With women, people are beginning to be more accepting (if not encouraging) of them wanting to pursue a career over the regular child rearing route but it’s not the case with men yet. So, there’s probably a very similar story from a guy’s perspective as well, but I haven’t heard it yet. It’s not very often that men get very candid about the type of women they want to marry, but I had the fortune of listening to the thoughts of a friend who’s been encouraging me to  turn my matchmaking hobby into a profession. When I mentioned to him that I’ve had more luck signing on women than men, he shared with me a template that most men use to evaluate women from a long term gene propagating viewpoint. I found this framework incredibly insightful and even though most women would hate to hear/ accept this, in my humble opinion, it cannot get more precise and on the dot than this –

  1. Looks are important. Looks can mean a lot of different things to different men – it could be a pretty face, great figure, toned body or just even general sense of dressing etc. Most men think they take good care of themselves by either going to the gym or spending a lot of money on clothes and hence, they think they deserve to care about the looks of their partner.

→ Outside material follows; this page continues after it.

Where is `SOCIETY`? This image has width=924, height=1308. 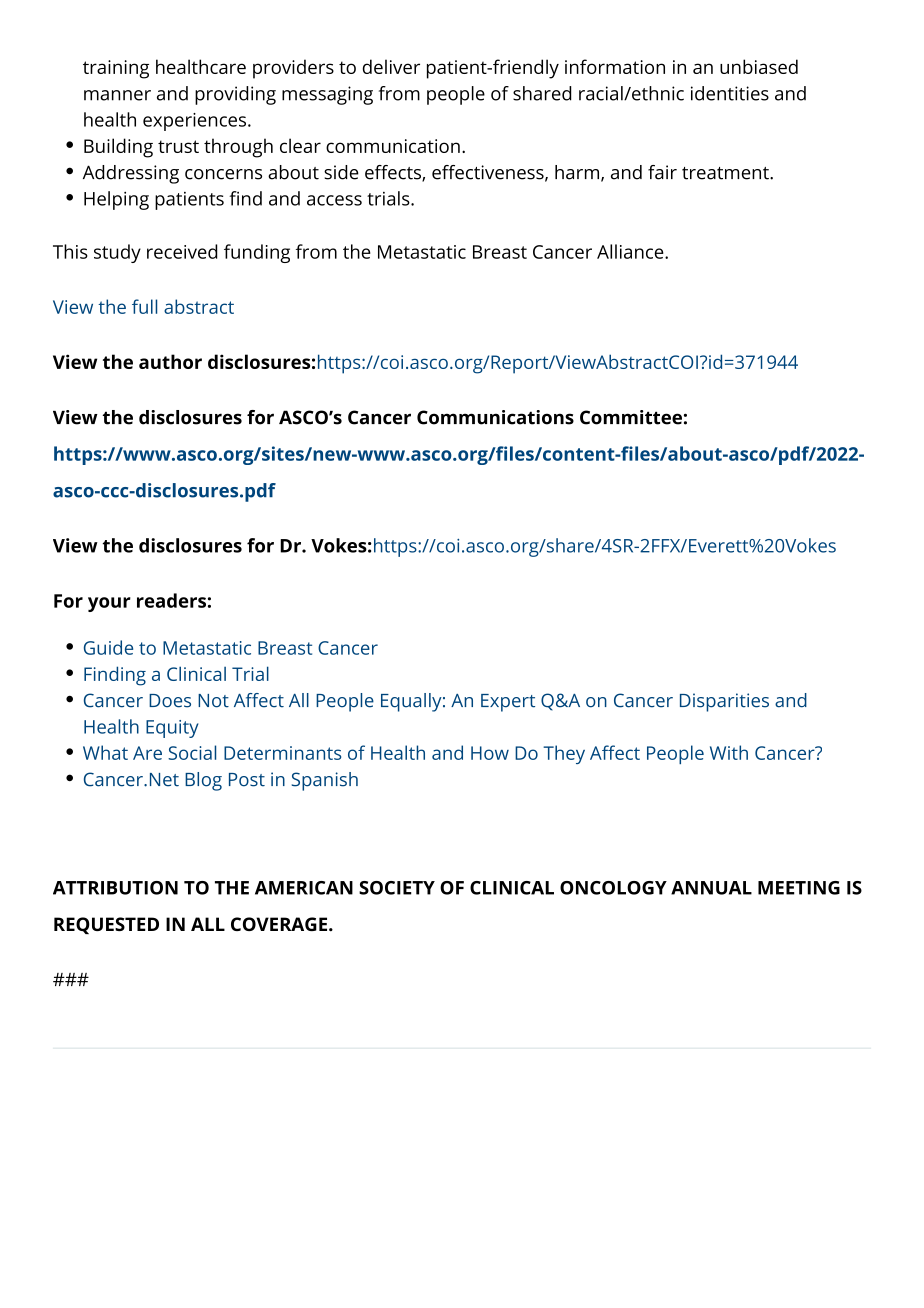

  2. Comfort with feminism. The spectrum ranges from lukewarm to militant feminism and most men prefer to deal with a pinch of it at the most. Men fancy bold, independent women who have a great social life and fantastic career until the responsibilities of a family kick in at which point, they’d very much appreciate a partner who would take the lead on managing the home. Now this would make most women sick in the pit of their bellies but there’s no way for me to console anyone including myself because our bodies, minds and societies have been designed for women to be primary child bearers and rearers. I don’t believe this is impossible to change (if anyone wants to) but this comes with a huge trade-off, much like anything else in life and the choice to make this trade off is entirely personal.
  3. Flexibility with career. Much like women, men also want partners who’d be willing to support and accommodate their career and lifestyle choices. If the guy wants to be a nomad/ adrenaline rush seeker, he’d want to be with a woman who’d readily pack her bags and jump on a jet plane as well. This doesn’t mean the woman needs to be a housewife like in yesteryears but she must be non-risk averse enough to leave her life in one city and pick it up in another without too many tantrums.

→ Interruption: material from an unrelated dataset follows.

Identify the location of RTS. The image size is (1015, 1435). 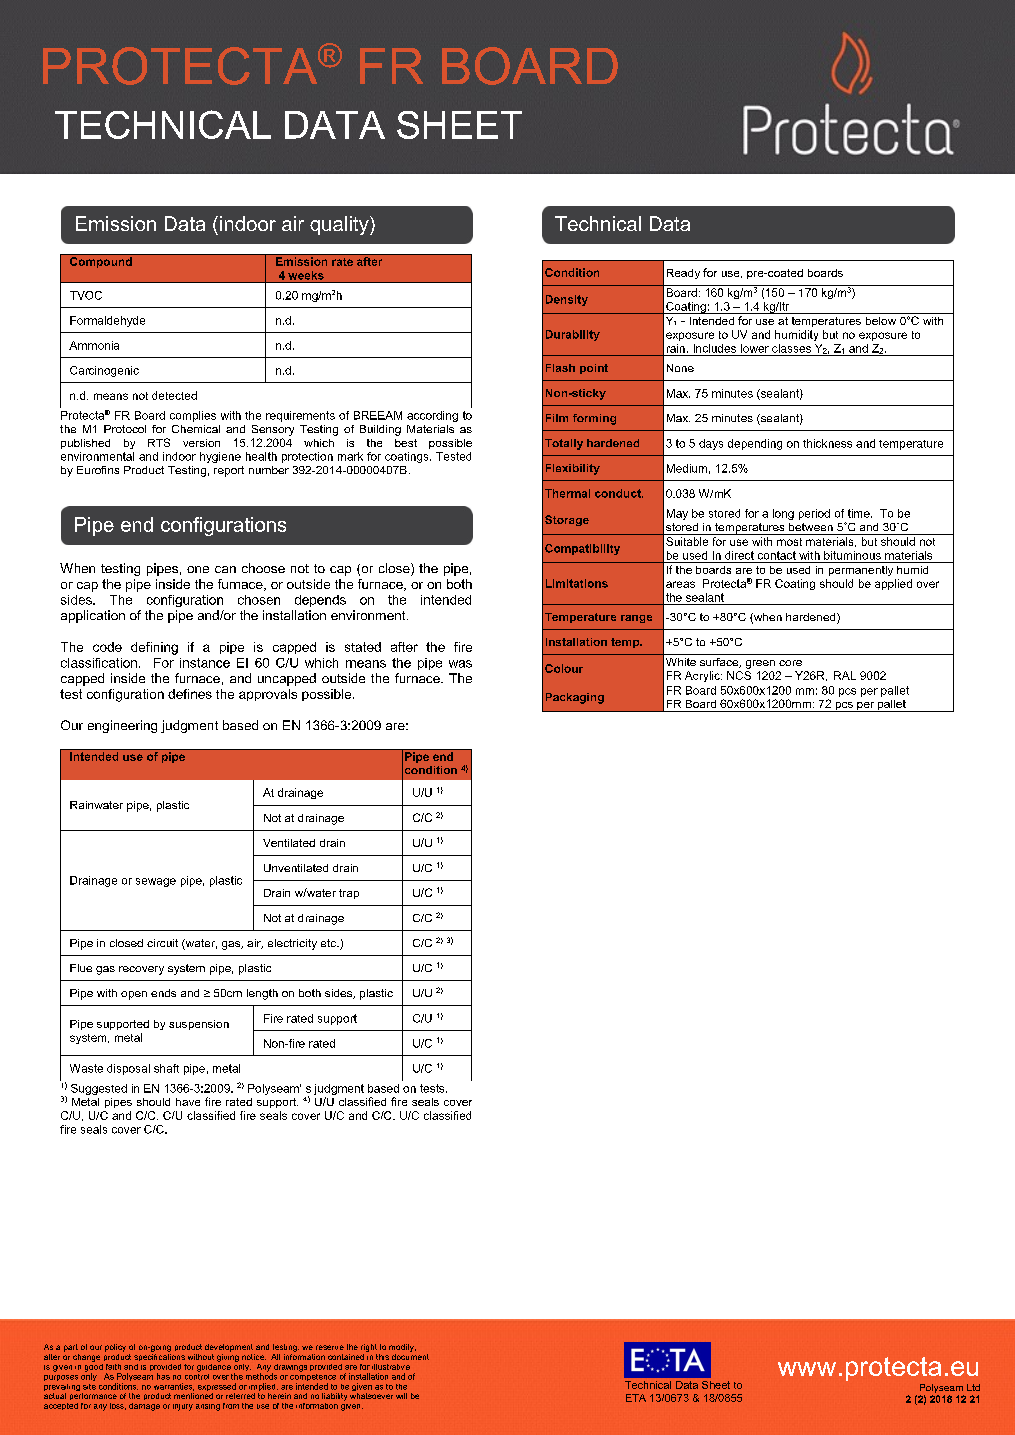
(159, 442).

Agreed, this isn’t pretty to hear given that I’m a woman, but it is what it is. But mind you, these are all wants. Wants, much like the kind of wants, we women folk have. So, don’t you dare get all judgemental now. It’s not like I’ve opened a pandora box of fresh information but you are free to feel gratified by re-affirmation through this post. If your man is an exception (or atleast if you believe he is), good for you. But, men are like this only. You should be with a man only if you can make peace with these wants or strike a good trade deal, but not because you want to change him (Well, it’s not possible to do that, trust me!). This is a result of thousands of years of social conditioning.

Honestly, if you think you can’t make your peace with it, you DON’T HAVE TO get married. Nobody can impose it on you (not your parents, not the random auntie like me or the society!) and it’s up to you to protect your faith since it’s a personal choice. As Priyanka Dubey says, there are always 1000 reasons to not get married, I’m sure you can find yours.